**Document section**:
Wang Weiyi (; 987-1067), also known as Wang Weide (王惟德), was a Chinese physician and writer of the Song Dynasty. He was as an expert on acupuncture famous for creating bronze figure models and compiling a book on the subject. He was the imperial physician of two emperors: Renzong and Yingzong.

Career

Wang Weiyi was a chief physician at the Hanlin Academy, held the title of Chaosan Dafu (朝散大夫) and a post in the Department of the Palace (殿中省). From 1026, by an imperial edict, he presided over the works on forging two bronze acupuncture models (针灸铜人) and editing of a book on the subject, the three-volume Tongren Shuxue Zhenjiu Tujing (Illustrated Manual of Acupuncture Points on a Bronze Figure; 铜人腧穴针灸图经).

**Exercise tasks**:
1 – According to the passage about Wang Weiyi, which two emperors did he serve as imperial physician?
2 – From the passage about Wang Weiyi, quote the words from "Wang Weiyi (;" to "Renzong and Yingzong.".
Rely solely on the passage about Wang Weiyi.

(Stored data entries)
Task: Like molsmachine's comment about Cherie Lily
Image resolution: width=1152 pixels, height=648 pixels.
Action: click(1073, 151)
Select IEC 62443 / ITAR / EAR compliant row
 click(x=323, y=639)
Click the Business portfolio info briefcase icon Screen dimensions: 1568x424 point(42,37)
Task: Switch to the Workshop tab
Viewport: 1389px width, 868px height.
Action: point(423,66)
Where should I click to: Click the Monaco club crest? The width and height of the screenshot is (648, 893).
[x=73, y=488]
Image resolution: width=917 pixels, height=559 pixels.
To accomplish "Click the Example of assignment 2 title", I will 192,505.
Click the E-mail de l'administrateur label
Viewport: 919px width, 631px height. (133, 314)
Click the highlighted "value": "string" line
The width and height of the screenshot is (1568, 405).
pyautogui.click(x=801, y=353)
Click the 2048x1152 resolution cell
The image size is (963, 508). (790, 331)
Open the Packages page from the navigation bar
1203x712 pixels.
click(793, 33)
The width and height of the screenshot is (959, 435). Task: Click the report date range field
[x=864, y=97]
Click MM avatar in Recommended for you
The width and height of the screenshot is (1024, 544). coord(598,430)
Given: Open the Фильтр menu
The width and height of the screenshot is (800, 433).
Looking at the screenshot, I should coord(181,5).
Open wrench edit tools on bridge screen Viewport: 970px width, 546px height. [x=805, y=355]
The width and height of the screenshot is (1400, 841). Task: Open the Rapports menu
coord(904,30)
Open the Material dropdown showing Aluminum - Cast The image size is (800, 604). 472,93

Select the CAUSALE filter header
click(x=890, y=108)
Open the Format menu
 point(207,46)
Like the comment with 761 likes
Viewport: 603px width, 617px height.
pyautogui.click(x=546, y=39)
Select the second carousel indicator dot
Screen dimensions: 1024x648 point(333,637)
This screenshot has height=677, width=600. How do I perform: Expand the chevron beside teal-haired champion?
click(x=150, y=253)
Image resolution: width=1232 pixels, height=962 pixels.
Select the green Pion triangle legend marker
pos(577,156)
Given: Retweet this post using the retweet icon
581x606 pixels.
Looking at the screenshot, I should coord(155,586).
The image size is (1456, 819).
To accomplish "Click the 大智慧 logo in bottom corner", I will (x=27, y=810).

**Per-task outputs**:
1 – Renzong and Yingzong.

2 –
Wang Weiyi (; 987-1067), also known as Wang Weide (王惟德), was a Chinese physician and writer of the Song Dynasty. He was as an expert on acupuncture famous for creating bronze figure models and compiling a book on the subject. He was the imperial physician of two emperors: Renzong and Yingzong.